'It is a good time for us': OnePlus partners with T-Mobile and Qualcomm for the 6T release in the US
After six excruciating months of wait, the OnePlus 6T will soon be announced as perhaps the first top-end phone from a modern Chinese maker that will not only have retail presence in the US, but also be offered by a US carrier. Huawei tried and failed last year, after the alphabet soup of national security agencies labeled the Mate 10 Pro as red menace, and warned Verizon and AT&T against carrying it in their roster.
What makes OnePlus different, however, is that it has entered partnerships not only with everyone's favorite underdog of a carrier - T-Mobile - but also with the Texans from Qualcomm, for whose mobile chip it has stealthily become the third-largest customer after Samsung and LG. Hurt OnePlus and you will hurt a company like Qualcomm that is as American as it gets, and the Department of Trade seems to acknowledge this fact.
I don’t know if it is a good time for anybody else.
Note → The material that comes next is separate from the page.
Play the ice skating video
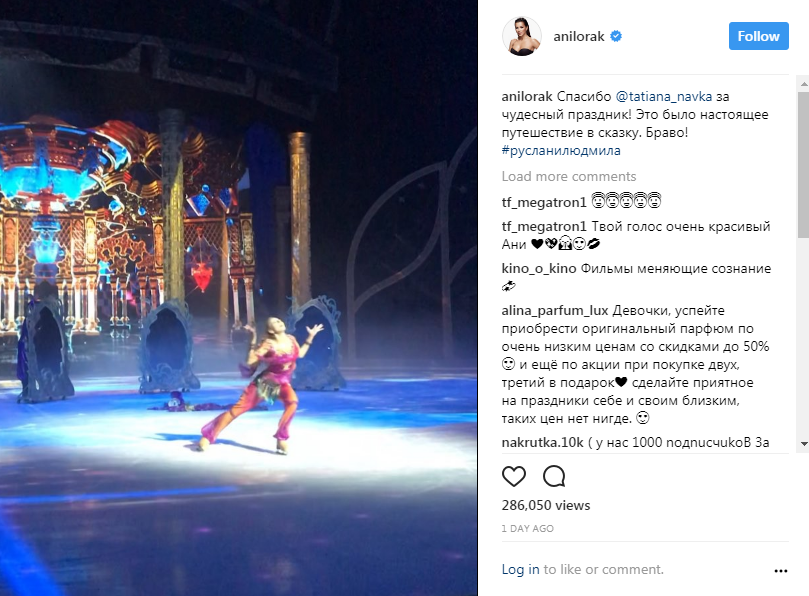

It is a good time for us.
In times when Apple ditched Qualcomm's modems, while Samsung and Huawei have their own mobile chips to put in their phones, the sales potential of a "$500 flagship" in the US is not to be taken lightly. The difference between Huawei, Xiaomi, and even Oppo, in whose factories OnePlus shares conveyor belts, is that OnePlus generates two thirds of its sales abroad, and is the only Chinese phone maker to do so. Its CEO Carl Pei was raised in Sweden, and has always thought of the company as international. In an interview with Reuters, he had the following to say on whether the OnePlus 6T could fall victim in the US-China trade war:
At the end of the day, all you can control is your own [product].... When we started, we saw that through social media, you can talk to everyone around the world, as long as you can speak their language.
Said language is, of course, value for money, as the OnePlus 6T is expected to offer features like a top-end Snapdragon 845 chipset and generous amounts of memory reserved for today's $800 phones, at a sub-$600 price. The rumored $580 tag will be the highest in the company's history, but it will still pale in comparison with the top dogs Samsung, Apple or LG.
The OnePlus partnership with Qualcomm and T-Mobile could propel its sales to new heights, taking it from an an underdog to a force to be reckoned with, and this may as well lead to more scrutiny by US authorities, but fate likes the brave.